___ Quelle ___
Franz Binder: "Kailash"
Reise zum Berg der Götter
"Alles Glück dieser Welt
entspringt dem Wunsch nach Glück für die anderen.
Aller Schmerz dieser Welt
entspringt dem Wunsch nach dem eigenen Glück."
Egal, welche Route man bevorzugt, um zum Nabel der Welt, zum heiligen Berg Kailash,
zu gelangen, der Weg zu diesem Berg, in einem der entlegensten Winkel der Welt
ist immer ausgesprochen strapaziös und beschwerlich. Doch diese Reise beginnt
nicht erst mit der Abfahrt zu diesem gewählten Ziel, sondern schon viel früher
mit einer Sehnsucht tief im Herzen, die einen nicht mehr loslässt, mit der Sehnsucht
und der Suche nach dem eigenen Zentrum.
___ Datenauszüge ___
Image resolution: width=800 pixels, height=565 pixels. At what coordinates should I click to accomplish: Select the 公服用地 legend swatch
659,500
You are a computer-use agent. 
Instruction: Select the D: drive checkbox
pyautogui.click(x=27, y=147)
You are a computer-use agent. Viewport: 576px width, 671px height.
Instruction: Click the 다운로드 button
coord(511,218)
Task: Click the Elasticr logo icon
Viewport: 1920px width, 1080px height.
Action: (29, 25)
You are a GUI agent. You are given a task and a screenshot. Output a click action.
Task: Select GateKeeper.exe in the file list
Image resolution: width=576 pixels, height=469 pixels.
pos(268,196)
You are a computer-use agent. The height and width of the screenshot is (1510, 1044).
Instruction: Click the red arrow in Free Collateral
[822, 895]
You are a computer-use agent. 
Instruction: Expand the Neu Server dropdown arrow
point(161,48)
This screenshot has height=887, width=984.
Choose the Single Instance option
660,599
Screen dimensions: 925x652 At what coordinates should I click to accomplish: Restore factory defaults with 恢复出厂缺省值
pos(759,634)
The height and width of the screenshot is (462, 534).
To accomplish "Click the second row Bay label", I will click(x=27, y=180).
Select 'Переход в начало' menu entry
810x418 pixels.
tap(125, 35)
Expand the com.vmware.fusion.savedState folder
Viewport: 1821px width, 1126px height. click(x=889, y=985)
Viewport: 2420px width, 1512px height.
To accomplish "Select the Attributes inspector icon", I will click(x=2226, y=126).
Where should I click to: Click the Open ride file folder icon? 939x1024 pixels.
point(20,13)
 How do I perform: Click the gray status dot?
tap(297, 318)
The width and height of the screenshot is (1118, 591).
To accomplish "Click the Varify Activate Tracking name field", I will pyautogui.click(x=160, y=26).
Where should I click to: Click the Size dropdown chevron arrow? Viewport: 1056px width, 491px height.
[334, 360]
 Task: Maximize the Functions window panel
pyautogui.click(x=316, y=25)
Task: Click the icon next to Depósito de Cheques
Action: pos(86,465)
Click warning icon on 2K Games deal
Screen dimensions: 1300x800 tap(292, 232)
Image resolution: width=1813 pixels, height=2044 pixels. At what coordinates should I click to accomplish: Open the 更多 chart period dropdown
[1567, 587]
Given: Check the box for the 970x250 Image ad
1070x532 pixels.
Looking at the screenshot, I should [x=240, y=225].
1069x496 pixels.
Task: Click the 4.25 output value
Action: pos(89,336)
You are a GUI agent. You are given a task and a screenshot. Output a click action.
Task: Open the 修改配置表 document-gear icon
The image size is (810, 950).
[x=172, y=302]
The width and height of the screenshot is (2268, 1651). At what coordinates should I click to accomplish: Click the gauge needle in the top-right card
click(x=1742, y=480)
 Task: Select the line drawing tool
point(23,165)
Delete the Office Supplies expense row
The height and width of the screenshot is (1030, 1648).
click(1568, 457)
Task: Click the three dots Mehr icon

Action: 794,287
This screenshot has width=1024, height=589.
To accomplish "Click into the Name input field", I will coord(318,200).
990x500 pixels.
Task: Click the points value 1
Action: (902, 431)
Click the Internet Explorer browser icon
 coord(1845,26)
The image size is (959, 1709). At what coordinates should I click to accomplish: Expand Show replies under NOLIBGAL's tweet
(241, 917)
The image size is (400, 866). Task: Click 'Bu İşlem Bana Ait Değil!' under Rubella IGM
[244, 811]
___
Aufgabenstellung:
(1) Gib den Absatz, der mit „Egal, welche Route“ beginnt, aus dem Text über die Reise zum Kailash in kürzerer Form wieder und behalte dabei seine wesentlichen Aussagen bei.
(2) Setze den Text über die Reise zum Kailash im Anschluss an seinen letzten Satz fort.

Antworten:
(1) Der Weg zum heiligen Berg Kailash, dem Nabel der Welt in einem der entlegensten Winkel der Welt, ist auf jeder Route sehr strapaziös. Die Reise beginnt jedoch schon lange vor der Abfahrt: mit einer tiefen, anhaltenden Sehnsucht im Herzen und der Suche nach dem eigenen Zentrum.

(2)
Tibetische Pilger nehmen diesen beschwerlichen
Weg seit Urzeiten auf sich mit dem Ziel, diesen heiligen Berg unter Mühen und
Entbehrungen zu umrunden und dafür von der Sündenlast einer ganzen Lebensspanne
befreit zu werden. Unter dieser Motivation kommen auch heute noch zahlreiche Pilger
nach Westtibet. Mag diese Reise und die Umrundung des heiligen Berges für manche
vorerst Abenteuerurlaub oder sportliche Herausforderung bedeuten, letztendlich
wird sie doch immer Reise zu sich selbst und äußere Spiegelung eines Weges zum
eigenen Zentrum.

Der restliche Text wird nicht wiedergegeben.